Online edition of Insect Fear Film Festival to feature pandemic vectors: fleas

Image of Insect Fear Film Festival poster with a flea riding a penny-farthing.

This year’s entirely online Insect Fear Film Festival will include familiar activities such as an art contest, a petting zoo (virtual this year) and a ventriloquist.

Artwork by Erin Anderson

Courtesy Entomology Graduate Student Association

CHAMPAIGN, Ill. — The theme for the pandemic edition of the Insect Fear Film Festival is fleas – those creatures that make your pets itch but also transmit the plague.

The event is in its 38th year, and this year’s Insect Fear Film Festival Featuring Fleas will be entirely online for the first time. The festival is Feb. 27 at 5 p.m. The event is free and open to the public, but registration is required.

“If we were ever to have a festival about fleas, we might as well do it digitally because fleas are too small for a crowd of people to see under normal circumstances,” said May Berenbaum, the founder of the film festival and the head of the entomology department at the University of Illinois Urbana-Champaign.

“In the midst of a pandemic, it seems an appropriate theme to focus on an insect associated with pandemics, and worse pandemics than what we’re experiencing right now,” she said.

Fleas are the primary vectors that spread the bubonic plague. The Plague of Justinian began in the 6th century and killed tens of millions of people. In the late Middle Ages, the Black Death killed up to 200 million people. A third plague outbreak in the 19th century killed up to 15 million people.
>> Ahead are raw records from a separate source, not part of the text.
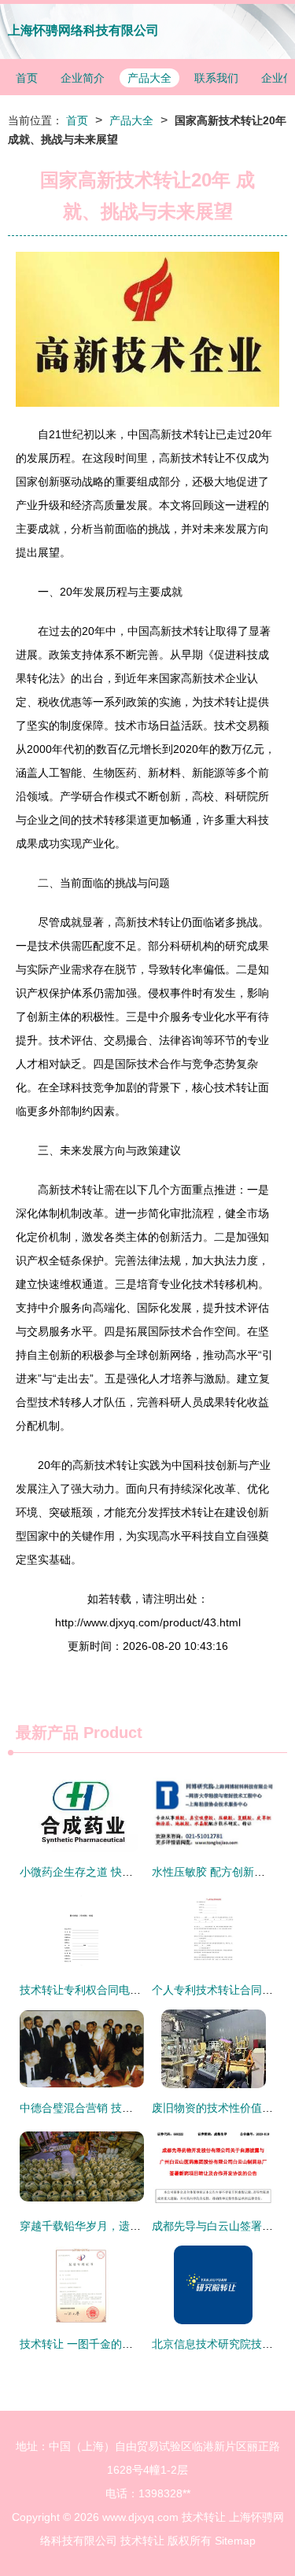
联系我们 (216, 78)
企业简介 (83, 78)
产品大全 (149, 78)
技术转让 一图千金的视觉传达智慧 (104, 2344)
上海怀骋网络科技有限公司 (83, 30)
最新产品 (47, 1732)
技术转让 (204, 2517)
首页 (27, 78)
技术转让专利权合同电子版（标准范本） (119, 1990)
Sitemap (235, 2540)
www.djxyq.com (140, 2517)
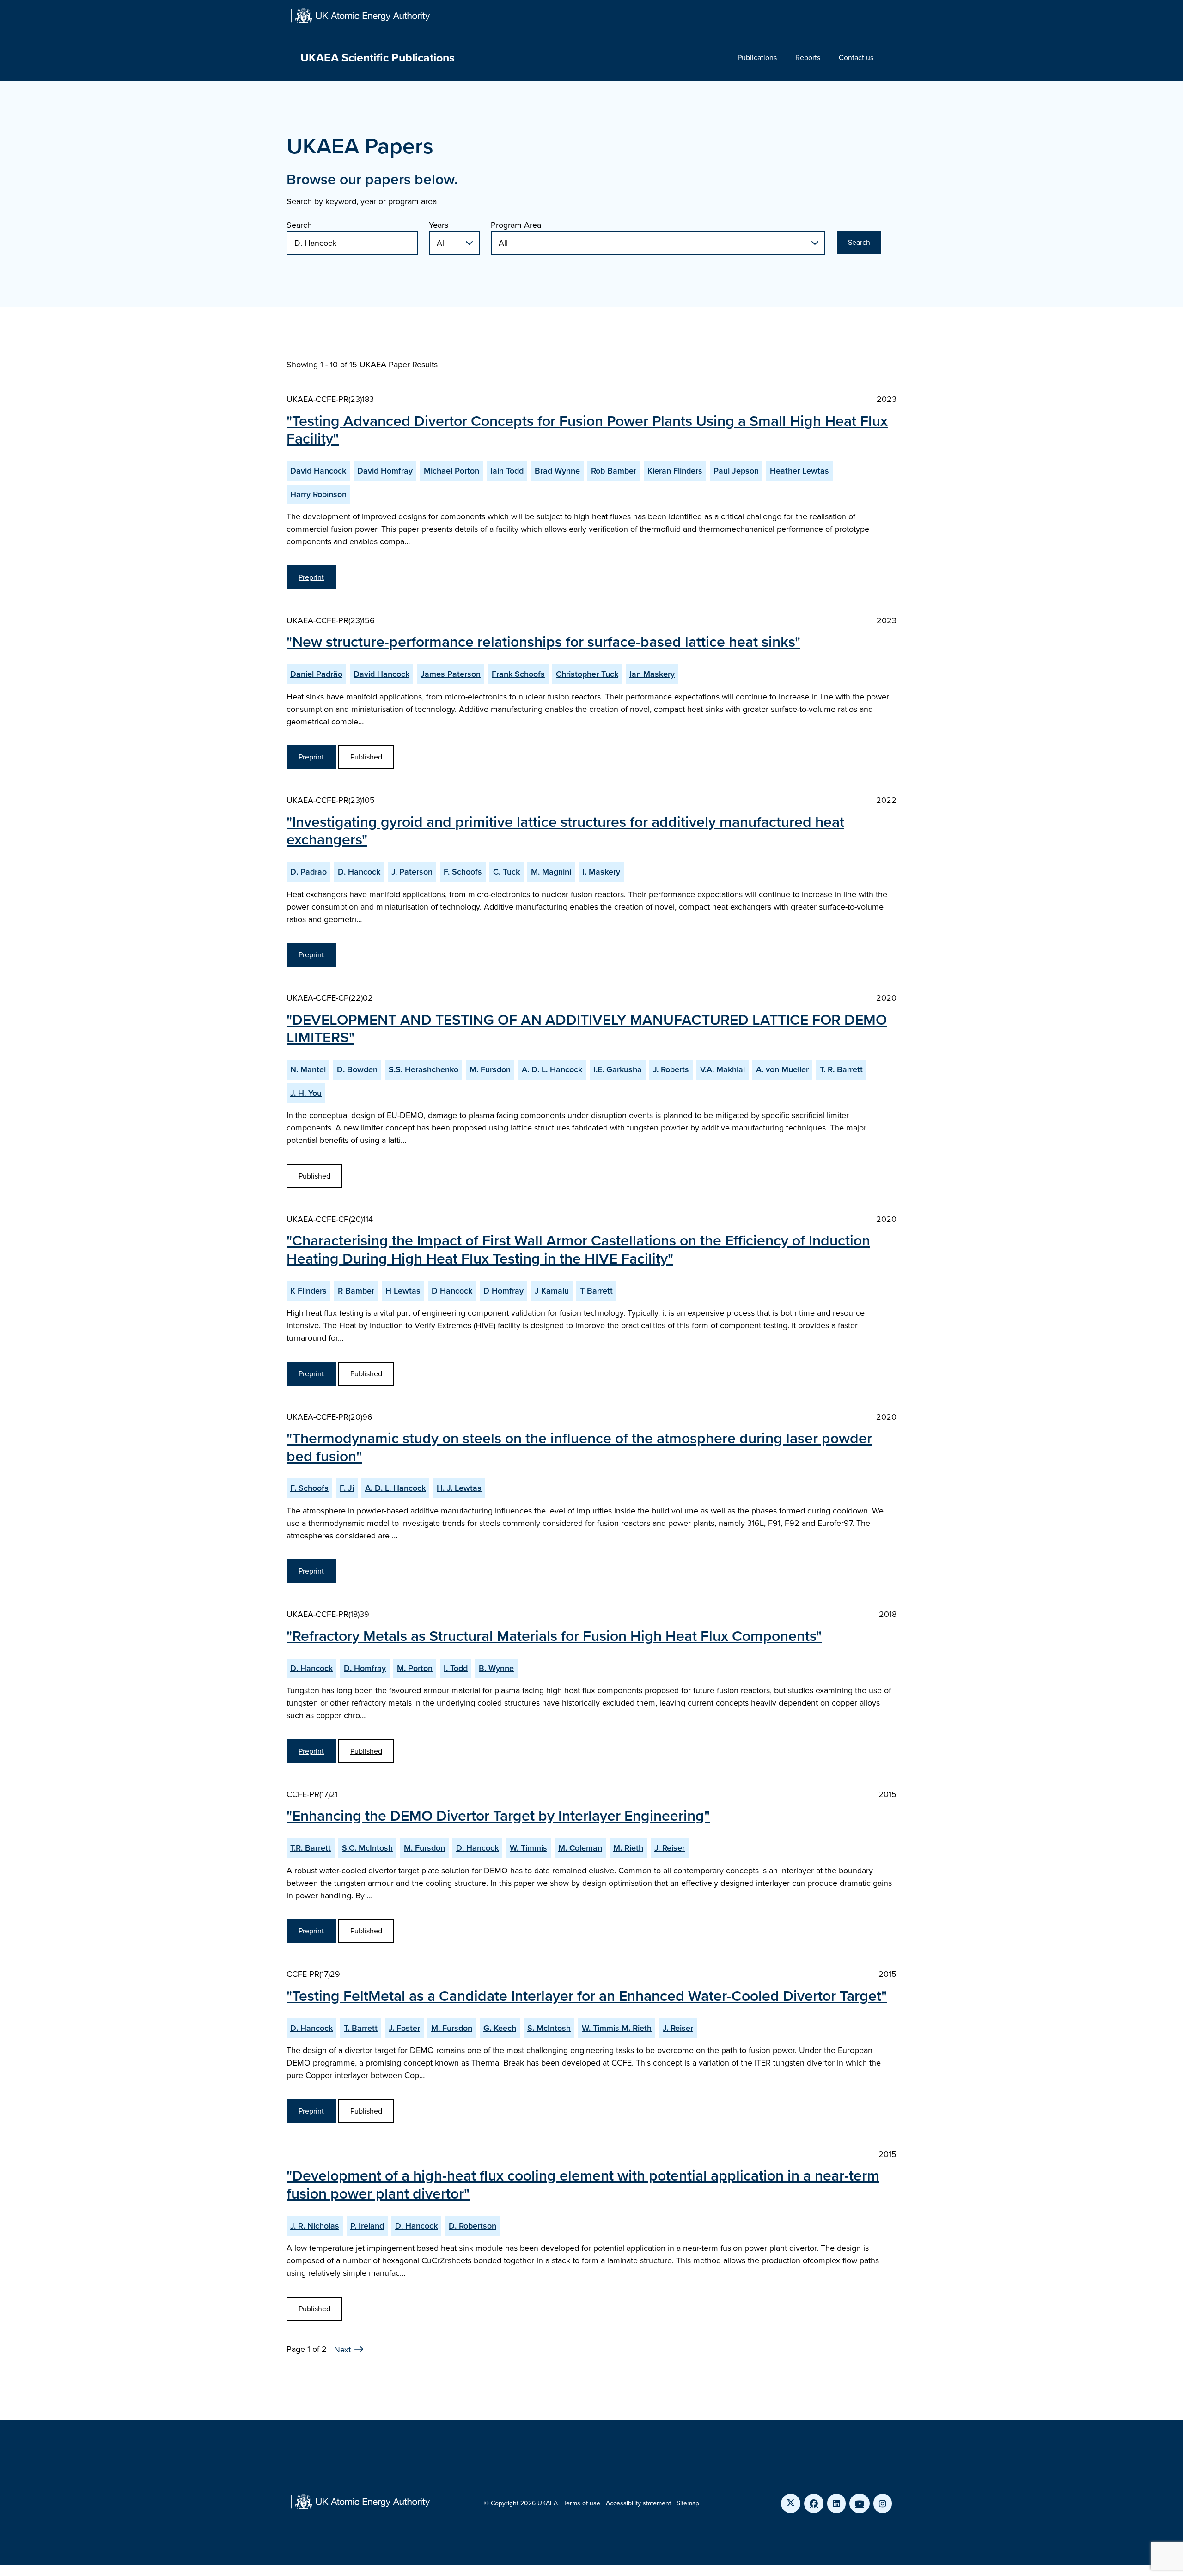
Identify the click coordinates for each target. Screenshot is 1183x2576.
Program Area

“What stopped it was science. By 1907, scientists figured out what caused it and transmitted it. It’s amazing to think about how recent this knowledge is. For one of the world’s deadliest diseases, the transmission cycle was figured out only 100 years ago,” Berenbaum said.

Fleas are vectors of deadly diseases but also objects of fascination. The Insect Fear Film Festival Featuring Fleas will look at these insects, including the history of flea circuses.
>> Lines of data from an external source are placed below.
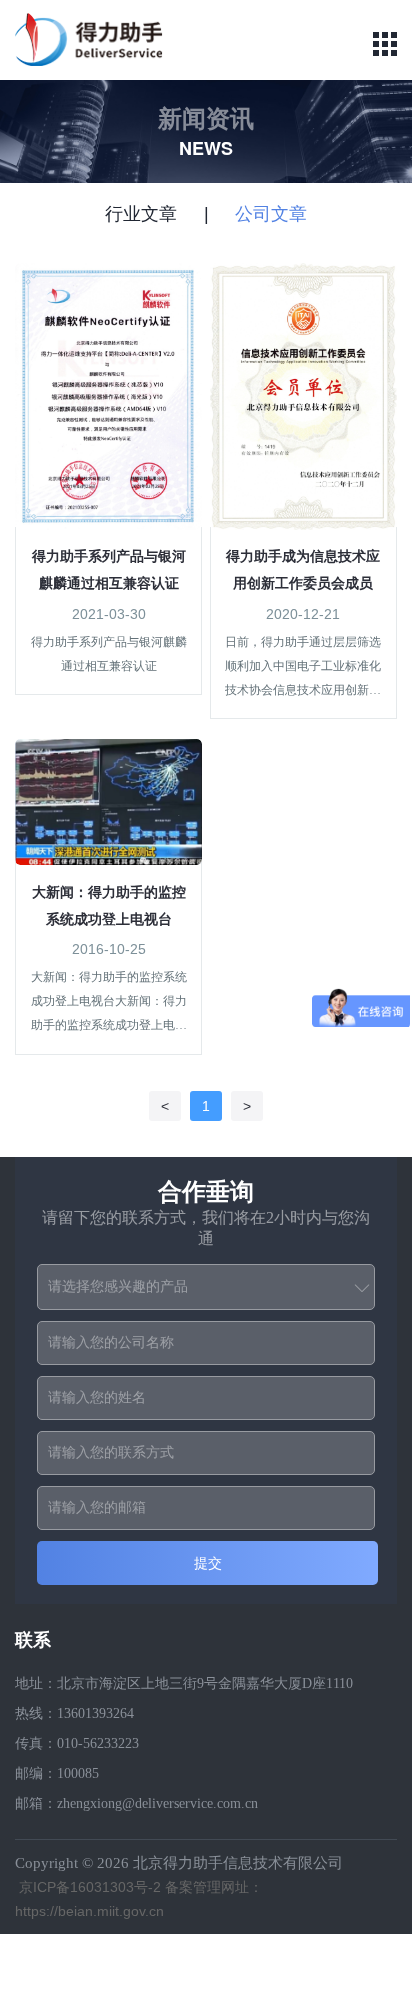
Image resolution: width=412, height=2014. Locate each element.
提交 (208, 1563)
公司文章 (271, 214)
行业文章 (141, 214)
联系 (33, 1640)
“The Go-As-You-Please Race, as Seen Through a Magnifying Glass,” engraved by J. G. Francis, from an article by C. F. Holder in St. Nicholas Magazine, 1886

Courtesy Wikipedia Commons

While fleas can transmit deadly diseases, people have a certain amount of fascination and even admiration for them – mostly because of the creatures’ jumping ability, Berenbaum said. Fleas can jump 150 times their own height and accelerate at 100 times the force of gravity – faster than the space shuttle. Watching the unique locomotion of fleas likely led to the popularity of flea circuses in the 19th century that featured fleas attached to tiny carts, tightropes and other miniature items.

“People found it entertaining to wire them up to chariots and give them swords to stage historic battles,” Berenbaum said.

Tim Cockerill, a U.K. zoologist with an interest in flea circuses, will appear at the festival. Cockerill stages his own flea circuses, and he’ll talk about the history of the events and his experiences. He won’t be able to stage a live flea circus at the festival because of the difficulty of finding fleas during the winter, Berenbaum said.

The festival’s films include “Koko Trains ‘Em,” a 1925 short silent film about a flea circus.

The first film on the schedule, “Bobby Bumps’ Pup Gets the Flea-enza,” is a cartoon made in 1919, during the Spanish flu pandemic, about a dog with fleas. The dog first appears onscreen wearing a mask. “The most appropriate cartoon we’ve ever shown,” Berenbaum said. “It’s absolutely charming.”

The screenings will include a 1950 Army training film about controlling rat fleas.

“To see the quantities of DDT used to control fleas, applied by people not wearing masks, not wearing gloves, applying it inches thick and packing it like snowballs and hurling it at a wall – it’s jaw-dropping,” Berenbaum said.

A plague flea (Xenopsylla cheopis)

Courtesy Wikipedia Commons

Audiences will see a series of successful insecticide commercials from the 1980s and 1990s that feature animated fleas and other pest insects with the redundant slogan “Raid kills bugs dead.” The screenings will include a montage of news stories about recent cases of bubonic plague. Berenbaum hopes to show a film about using fleas to spread disease as an agent of biological warfare during World War II.

Even though it can’t be held in person, the festival will include the activities it features each year in addition to the films. Entomology graduate students will show off the larger arthropods that make regular appearances at the festival’s petting zoo – hissing cockroaches, beetles and tarantulas.

Tommy McElrath, the curator of the Illinois Natural History Survey’s insect collection, will give a tour of the collection and talk about the importance of collecting flea specimens.

Those watching the festival online will get to see magnified images of fleas being imaged in real time via Bugscope, a scanning electron microscope at the Beckman Institute for Advanced Science and Technology.

Ventriloquist Hannah Leskosky – Berenbaum’s daughter – will perform with her dog puppet, who happens to have a flea that is talking back to him.

The festival will announce the winners of its annual art contest and showcase images of the art online. It also will include craft projects, such as an origami flea.